Per quanto riguarda il PCF, è difficile misurare il regresso della sua influenza elettorale, poicché si è ben guardato dal darne i mezzi col presentare liste indipendenti dalla sinistra di governo in un numero abbastanza importante di città. Ma per quanto riguarda le città dirette prima dal PCF e che non lo sono più oggi, il risultato delle elezioni è eloquente. Il PCF ha perso 12 delle 39 città di più di 30 000 abitanti che dirigeva e ne ha guadagnato solo 2. Nessuna città di più di 100 000 abitanti è ormai diretta da un sindaco PCF. Parecchie città della periferia parigina un tempo "rosse" sono cadute, alcune a destra, ed altre nelle mani del Partito Socialista.
Cinque giorni dopo il secondo turno, Robert Hue, reso pubblicamente responsabile di questo disastroso risultato da alcuni deputati del PCF, proclamava in prima pagina dell'"Humanité": "dimostreremo che il PCF ha sentito il messaggio". Ma non c'è peggiore sordo di quello che non vuole sentire. E dopo quatro pagine di digressioni, Robert Hue giunge alla conclusione che il PCF deve continuare la stessa politica e, in particolare, rimanere nel governo. E' un modo di confermare che lega la sorte del suo partito a quello del PS, sicuramente non per il meglio, ma certamente per il peggio. Questa affermazione prosocialista arriva solo qualche giorno dopo una dichiarazione di Fabius, il ministro delle Finanze, uno dei principali dirigenti del PS (ma, è vero, un avversario di Jospin nel seno del PS), che spiega con cinismo e brutalità che non vede nessuna ragione perché il suo partito sostenga il PCF. Sicuramente Fabius si accontenta di anticipare, perché il PS ha ancora bisogno di quello che rimane dell'influenza del PCF nelle classi popolari, o almeno così la pensa e la dice l'attuale capo del governo.
Ma il suo proposito prolunga e riattualizza la promessa di ridurre l'udienza del PCF, fatta da Mitterrand trent'anni or sono, quando il rapporto di forze elettorale tra PS e PCF era all'opposto di quello di oggi.
La direzione del PCF continua a fare la scelta di una politica funesta per l'insieme dei lavoratori e suicida per il proprio partito e sfortunatamente per i suoi militanti. Questo perché la realtà del PCF non si riduce solo alla sua direzione e al suo apparato. Ci sono anche i militanti, in particolare quelli sorti dalla classe operaia, ed il suo elettorato. I primi sono certo sempre più demoralizzati ed il secondo in regresso.

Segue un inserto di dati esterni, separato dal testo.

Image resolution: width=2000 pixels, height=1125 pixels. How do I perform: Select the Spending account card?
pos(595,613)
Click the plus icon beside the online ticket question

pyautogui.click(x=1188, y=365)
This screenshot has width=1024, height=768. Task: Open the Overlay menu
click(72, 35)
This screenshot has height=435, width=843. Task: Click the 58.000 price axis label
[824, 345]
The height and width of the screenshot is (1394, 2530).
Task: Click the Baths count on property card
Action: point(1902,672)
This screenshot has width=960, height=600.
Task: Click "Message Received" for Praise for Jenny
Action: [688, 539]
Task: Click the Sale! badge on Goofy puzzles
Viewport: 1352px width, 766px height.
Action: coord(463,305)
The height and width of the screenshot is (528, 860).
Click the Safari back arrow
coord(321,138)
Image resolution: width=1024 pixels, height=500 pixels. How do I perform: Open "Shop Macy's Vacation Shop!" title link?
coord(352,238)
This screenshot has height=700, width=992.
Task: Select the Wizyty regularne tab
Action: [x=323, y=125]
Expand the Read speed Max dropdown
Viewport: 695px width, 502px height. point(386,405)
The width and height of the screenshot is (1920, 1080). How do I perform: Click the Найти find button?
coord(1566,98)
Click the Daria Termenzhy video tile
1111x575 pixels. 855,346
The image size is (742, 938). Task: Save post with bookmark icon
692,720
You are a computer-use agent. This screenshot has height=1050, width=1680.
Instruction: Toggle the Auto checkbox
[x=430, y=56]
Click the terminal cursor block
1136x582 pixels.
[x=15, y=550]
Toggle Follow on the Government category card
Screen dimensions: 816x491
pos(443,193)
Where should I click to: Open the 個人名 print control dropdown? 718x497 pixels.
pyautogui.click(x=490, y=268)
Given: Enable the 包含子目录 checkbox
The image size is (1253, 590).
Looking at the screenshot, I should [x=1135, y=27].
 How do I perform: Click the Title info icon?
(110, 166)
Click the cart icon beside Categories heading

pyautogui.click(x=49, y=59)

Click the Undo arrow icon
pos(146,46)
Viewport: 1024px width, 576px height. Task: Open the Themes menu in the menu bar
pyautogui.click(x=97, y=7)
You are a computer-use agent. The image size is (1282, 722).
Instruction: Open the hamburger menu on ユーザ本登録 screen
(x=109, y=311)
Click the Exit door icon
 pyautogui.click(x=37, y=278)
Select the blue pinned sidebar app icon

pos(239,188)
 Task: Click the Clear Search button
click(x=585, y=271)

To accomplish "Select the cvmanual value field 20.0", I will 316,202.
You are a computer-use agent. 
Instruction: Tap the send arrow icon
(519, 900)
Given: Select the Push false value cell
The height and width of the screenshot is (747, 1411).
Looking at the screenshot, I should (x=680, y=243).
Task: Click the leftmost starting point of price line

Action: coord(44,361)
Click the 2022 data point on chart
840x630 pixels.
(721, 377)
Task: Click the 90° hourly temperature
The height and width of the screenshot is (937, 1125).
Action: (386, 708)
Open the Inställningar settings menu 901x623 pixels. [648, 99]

Ma i risultati di Lutte Ouvrière dimostrano che si può chiaramente scegliere il campo dei lavoratori, non esitare ad affermarlo, difendere gli interessi politici del mondo del lavoro, appellarsi all'ideale comunista e progredire al livello elettorale, proprio mentre i due grandi partiti che hanno svuotato di ogni contenuto le parole "socialismo" e "comunismo" sono in regresso.
Questa lezione, confermata da queste elezioni amministrative, dopo una sucessione di elezioni fin dal 1995, sarà sempre più capita nel futuro da quelli che non hanno voglia di abbandonare la lotta per la destruzione della società capitalistica, liberale o globalizzata che sia, e la sua trasformazione in società comunista nella quale tutti i grandi mezzi di produzione, o addirittura i beni di consumo, saranno a disposizione della collettività mondiale e non del profitto.